WORK ORDER:
In the records below, find every line with the word "computer" and copy it.

(Stored data)
━━━━━━━━━━━━━━━━━━━━

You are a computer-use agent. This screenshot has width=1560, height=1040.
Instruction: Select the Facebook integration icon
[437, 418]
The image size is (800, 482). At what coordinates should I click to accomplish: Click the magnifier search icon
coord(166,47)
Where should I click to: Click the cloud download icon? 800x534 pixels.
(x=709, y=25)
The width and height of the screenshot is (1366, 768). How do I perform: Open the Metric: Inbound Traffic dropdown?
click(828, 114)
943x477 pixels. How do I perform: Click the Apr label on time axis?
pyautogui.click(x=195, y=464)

━━━━━━━━━━━━━━━━━━━━

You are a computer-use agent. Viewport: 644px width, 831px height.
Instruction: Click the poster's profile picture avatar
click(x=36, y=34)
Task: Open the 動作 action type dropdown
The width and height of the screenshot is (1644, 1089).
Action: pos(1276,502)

━━━━━━━━━━━━━━━━━━━━

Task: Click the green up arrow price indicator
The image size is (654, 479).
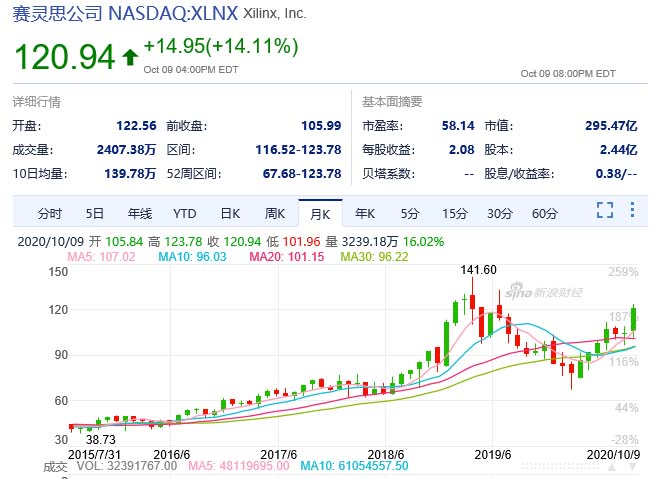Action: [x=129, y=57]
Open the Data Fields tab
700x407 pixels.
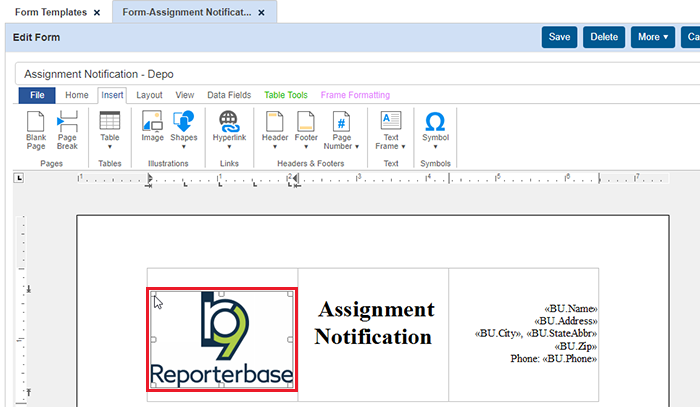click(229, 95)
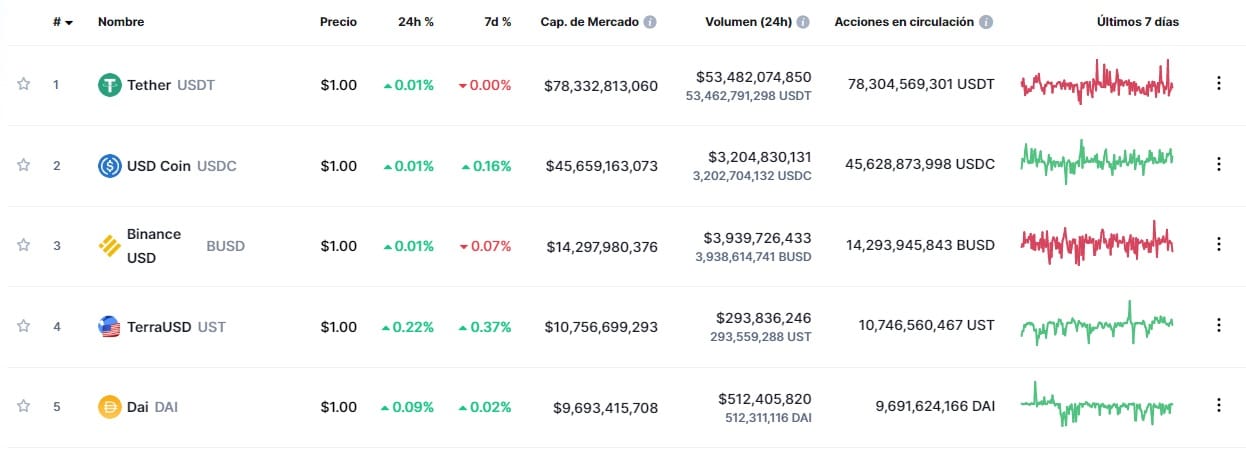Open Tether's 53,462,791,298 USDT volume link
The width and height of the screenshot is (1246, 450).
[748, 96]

━━━━━━━━━━━━━━━━━━━━

ANSWER SECTION:
You are a computer-use agent. This screenshot has width=1560, height=1040.
You are a computer-use agent. Viewport: 644px width, 831px height.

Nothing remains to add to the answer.